> **EXERCISE GOAL**: Can you write out, word for word, the lines of the records below, starting with the line that contains "The height and width of the screenshot is (468, 660)." and running through the end of the records, both ends included?

[Pixel coordinate grounding data records]
-- Opening Marker --

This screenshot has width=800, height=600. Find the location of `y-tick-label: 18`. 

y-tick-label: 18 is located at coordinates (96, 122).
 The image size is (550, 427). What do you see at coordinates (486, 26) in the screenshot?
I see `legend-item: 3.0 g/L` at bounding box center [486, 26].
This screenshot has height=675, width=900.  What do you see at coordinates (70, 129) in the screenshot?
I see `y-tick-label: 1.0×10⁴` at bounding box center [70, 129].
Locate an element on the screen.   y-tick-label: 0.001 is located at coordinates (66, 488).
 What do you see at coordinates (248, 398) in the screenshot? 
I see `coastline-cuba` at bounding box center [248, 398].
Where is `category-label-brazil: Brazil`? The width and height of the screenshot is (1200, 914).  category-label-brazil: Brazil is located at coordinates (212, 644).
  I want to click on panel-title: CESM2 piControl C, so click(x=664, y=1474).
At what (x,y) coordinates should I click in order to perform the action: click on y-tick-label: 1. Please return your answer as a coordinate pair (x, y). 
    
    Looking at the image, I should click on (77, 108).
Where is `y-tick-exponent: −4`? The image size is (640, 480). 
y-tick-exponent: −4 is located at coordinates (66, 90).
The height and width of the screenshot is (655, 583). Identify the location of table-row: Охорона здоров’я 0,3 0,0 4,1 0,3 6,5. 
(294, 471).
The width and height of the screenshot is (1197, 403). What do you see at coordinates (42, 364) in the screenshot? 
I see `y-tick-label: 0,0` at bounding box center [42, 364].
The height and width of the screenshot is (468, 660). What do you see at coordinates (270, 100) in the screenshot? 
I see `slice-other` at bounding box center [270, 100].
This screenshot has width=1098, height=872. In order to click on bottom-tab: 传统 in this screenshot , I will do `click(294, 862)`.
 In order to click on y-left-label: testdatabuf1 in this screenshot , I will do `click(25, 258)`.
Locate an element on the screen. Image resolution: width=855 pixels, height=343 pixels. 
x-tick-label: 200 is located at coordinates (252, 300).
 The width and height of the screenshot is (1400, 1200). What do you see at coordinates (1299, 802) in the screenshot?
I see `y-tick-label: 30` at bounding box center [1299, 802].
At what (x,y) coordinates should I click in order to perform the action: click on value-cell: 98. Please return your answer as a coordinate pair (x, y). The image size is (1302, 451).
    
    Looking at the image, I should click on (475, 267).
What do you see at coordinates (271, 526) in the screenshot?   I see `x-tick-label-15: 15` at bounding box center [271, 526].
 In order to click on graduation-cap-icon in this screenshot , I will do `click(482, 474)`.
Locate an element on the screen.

-- Closing Marker --

> **TASK ANSWER**:
The height and width of the screenshot is (468, 660). What do you see at coordinates (270, 100) in the screenshot? 
I see `slice-other` at bounding box center [270, 100].
This screenshot has width=1098, height=872. In order to click on bottom-tab: 传统 in this screenshot , I will do `click(294, 862)`.
 In order to click on y-left-label: testdatabuf1 in this screenshot , I will do `click(25, 258)`.
Locate an element on the screen. Image resolution: width=855 pixels, height=343 pixels. 
x-tick-label: 200 is located at coordinates (252, 300).
 The width and height of the screenshot is (1400, 1200). What do you see at coordinates (1299, 802) in the screenshot?
I see `y-tick-label: 30` at bounding box center [1299, 802].
At what (x,y) coordinates should I click in order to perform the action: click on value-cell: 98. Please return your answer as a coordinate pair (x, y). The image size is (1302, 451).
    
    Looking at the image, I should click on (475, 267).
What do you see at coordinates (271, 526) in the screenshot?   I see `x-tick-label-15: 15` at bounding box center [271, 526].
 In order to click on graduation-cap-icon in this screenshot , I will do `click(482, 474)`.
Locate an element on the screen.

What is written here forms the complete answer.